Christians are often surprised to discover similarities between Islam and their own faith, by how many biblical figures are mentioned in the Qur’an, according to scholar John Kaltner.
Highlighting those similarities is especially important in a post-9/11 world where misconceptions and fears of Islam persist, notes Kaltner.
He’s bringing that message to the University of St. Thomas in a lecture titled, “Moses, Jesus and Mary in the Qur’an,” March 19 at the O’Shaughnessy Educational Center on the St. Paul campus.
“One of the things right off the bat that shocks Christians and Jews very often if they haven’t read the Qur’an much is the fact that there are these biblically affiliated stories and traditions in the Qur’an,” said Kaltner, a professor of Muslim-Christian relations at Rhodes College in Memphis, Tenn.
“The text of the Qur’an ... it functions in a way very similar to the Bible in that it’s meant to be a road map and a guide for people to live their lives.”
Kaltner notes that the Qur’an and Bible share details in the story of Moses’ birth, but the Qur’an highlights the “Islamization of the tradition.”
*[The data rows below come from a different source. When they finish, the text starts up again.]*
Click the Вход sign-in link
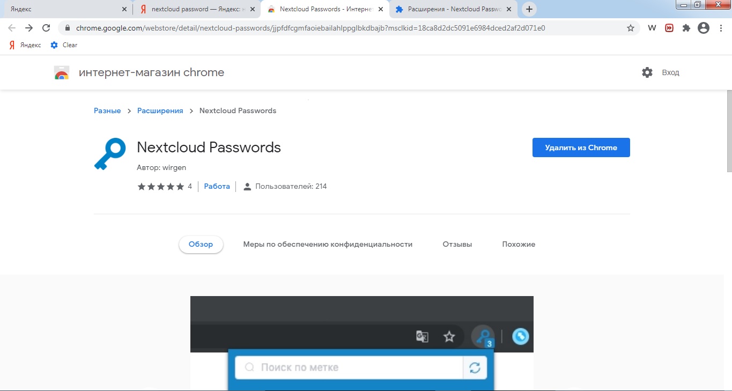 670,72
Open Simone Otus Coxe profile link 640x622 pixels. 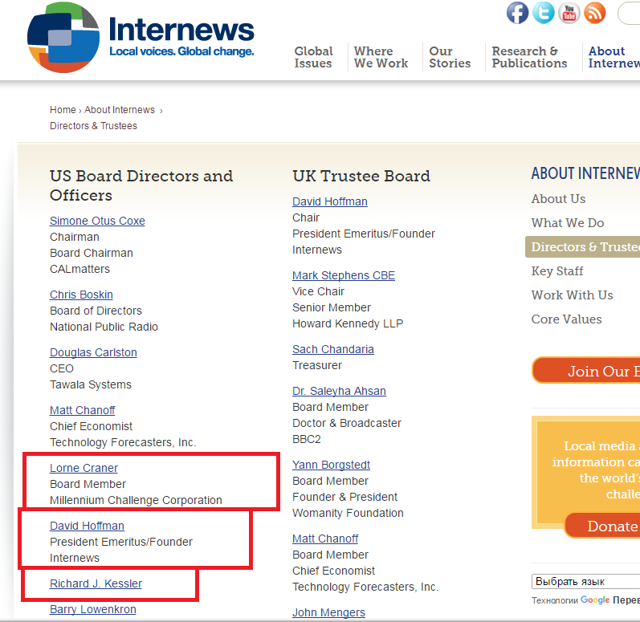pos(97,221)
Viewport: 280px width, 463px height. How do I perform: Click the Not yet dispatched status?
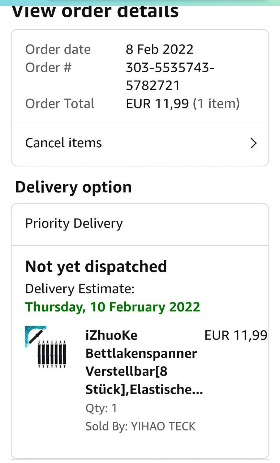click(96, 267)
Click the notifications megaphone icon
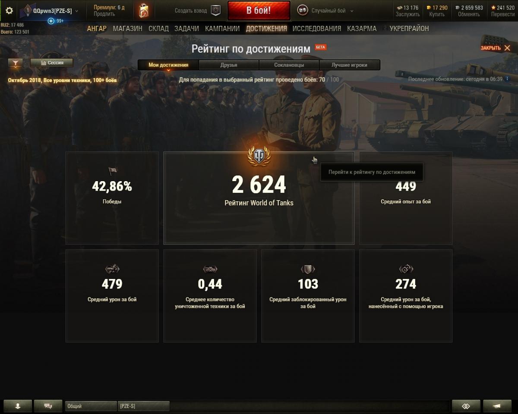 497,406
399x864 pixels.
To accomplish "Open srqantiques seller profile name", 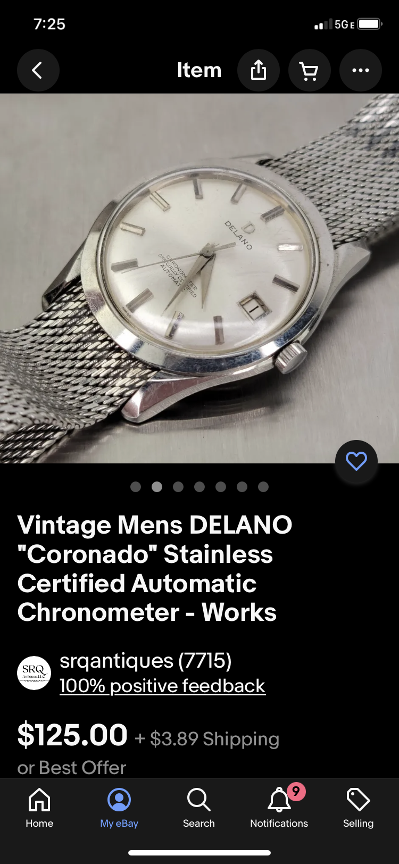I will point(145,661).
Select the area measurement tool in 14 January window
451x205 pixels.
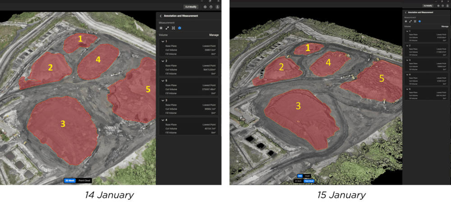(x=174, y=28)
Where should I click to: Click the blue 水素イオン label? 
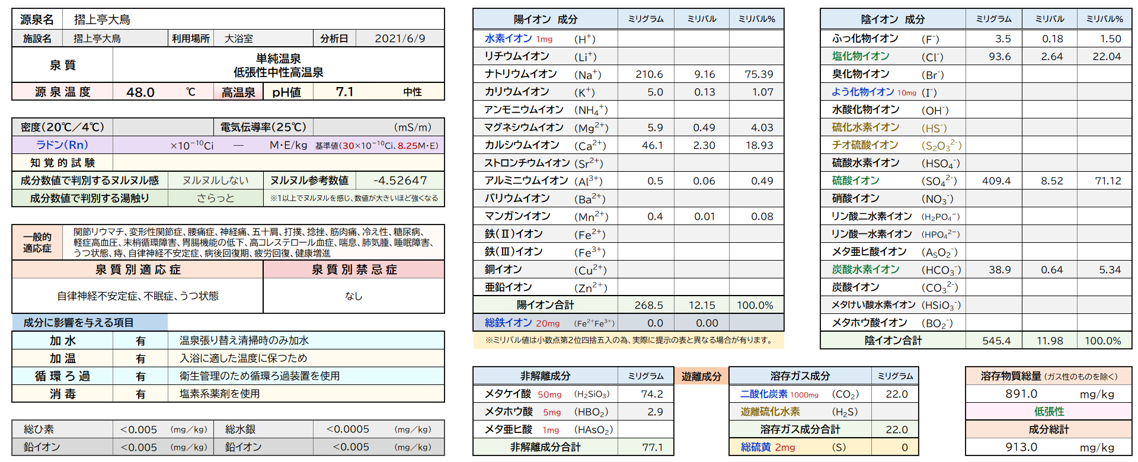point(508,39)
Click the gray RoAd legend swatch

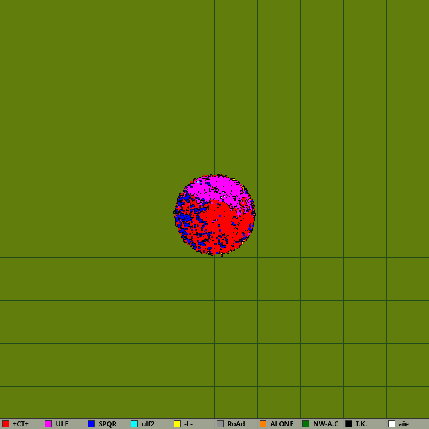click(x=220, y=424)
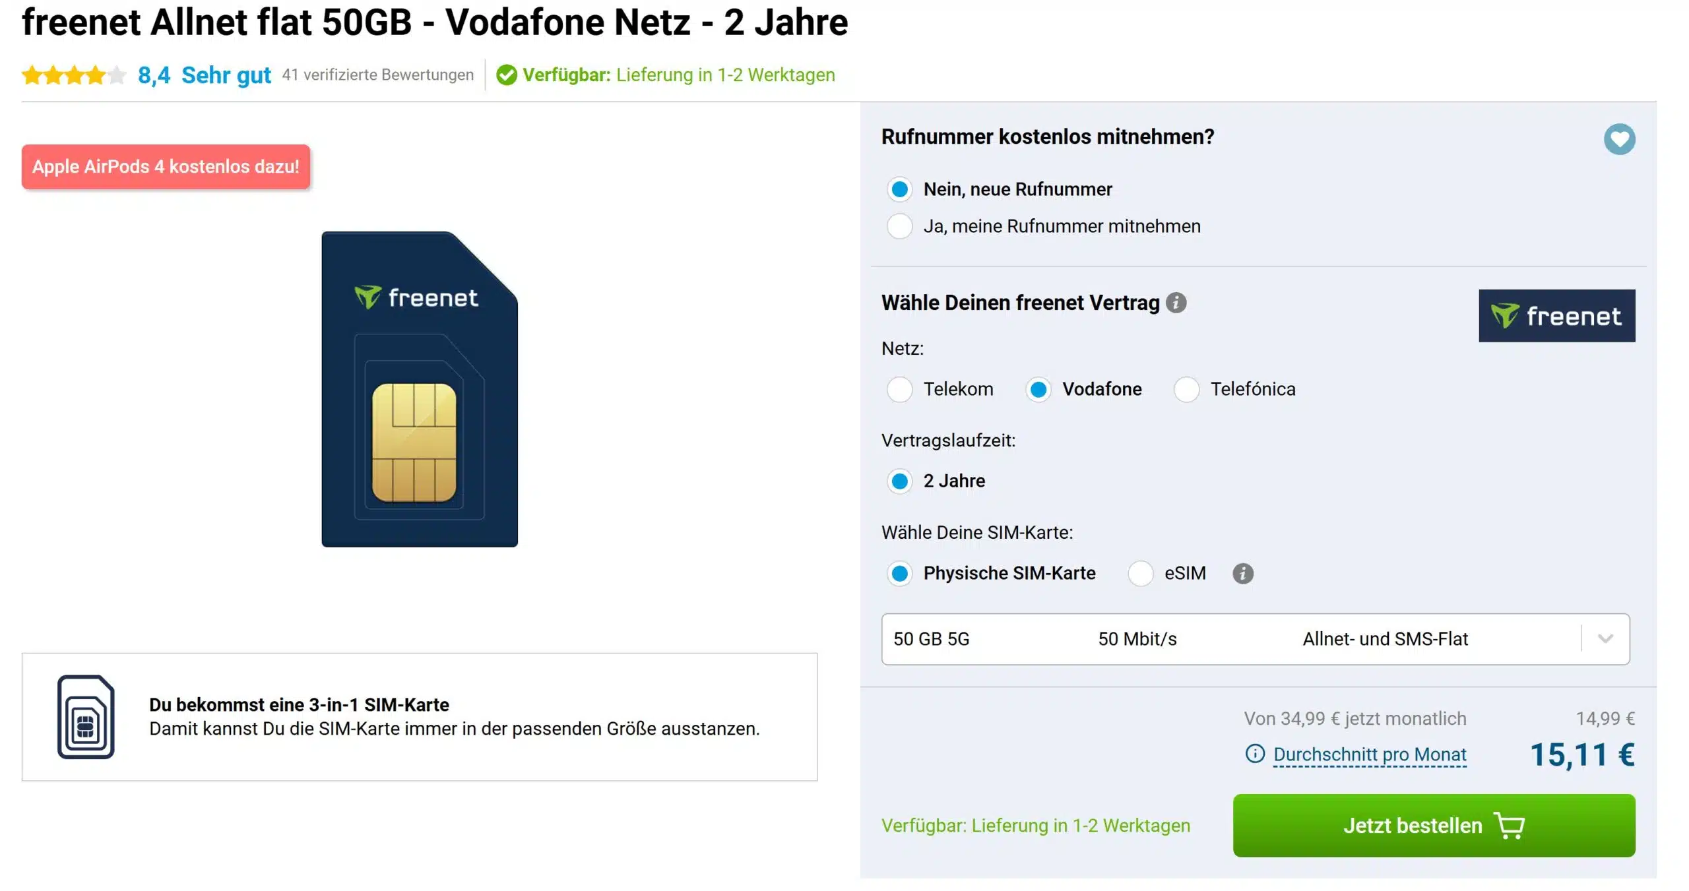Image resolution: width=1689 pixels, height=891 pixels.
Task: Open the "Durchschnitt pro Monat" link
Action: click(x=1368, y=754)

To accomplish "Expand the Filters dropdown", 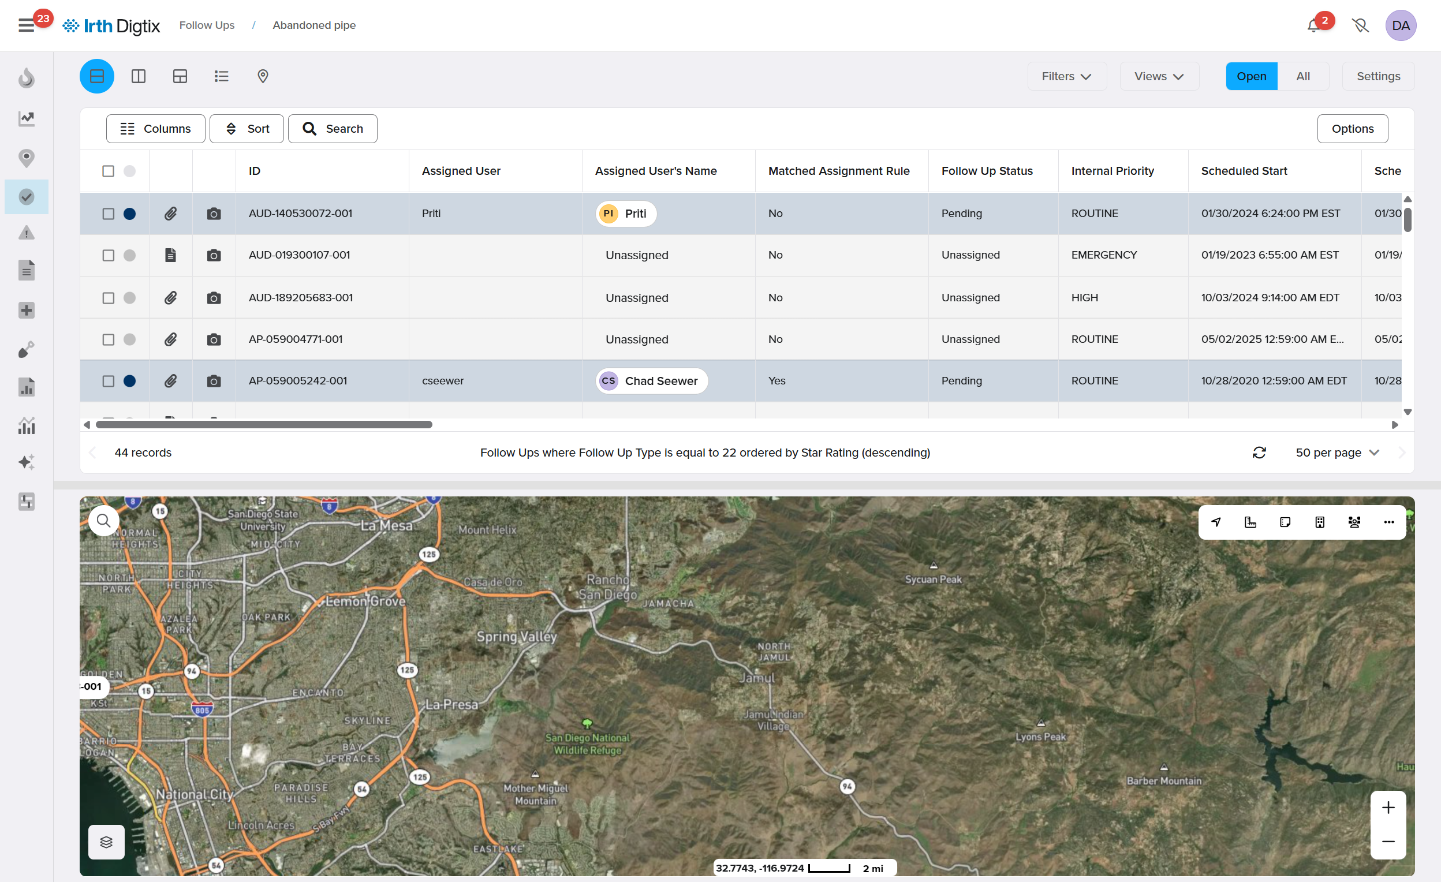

“For example, in the biblical story, God is completely missing in the story of Moses in the basket on the river. Not a single reference. But in the Qur’anic story, God is all over the place. That is because of the Islamic view of God as being ultimately behind everything. Engaged and very much controlling things.”
With Jesus’ conception, Christians are also surprised to find the Qur’an refers more than once to his virginal conception, Kaltner adds. “At its very heart and understanding, Islam is intimately connected to the people of the Bible,” he said.
“It’s absolutely essential we know as much as we can about people who are different from ourselves. In the case of Islam, it’s particularly important because of the events of 9/11 ... that have shaped the perceptions of many non-Muslims and have led to a reliance on stereotypes ... of Muslims that just perpetuate and spiral into serious problems.”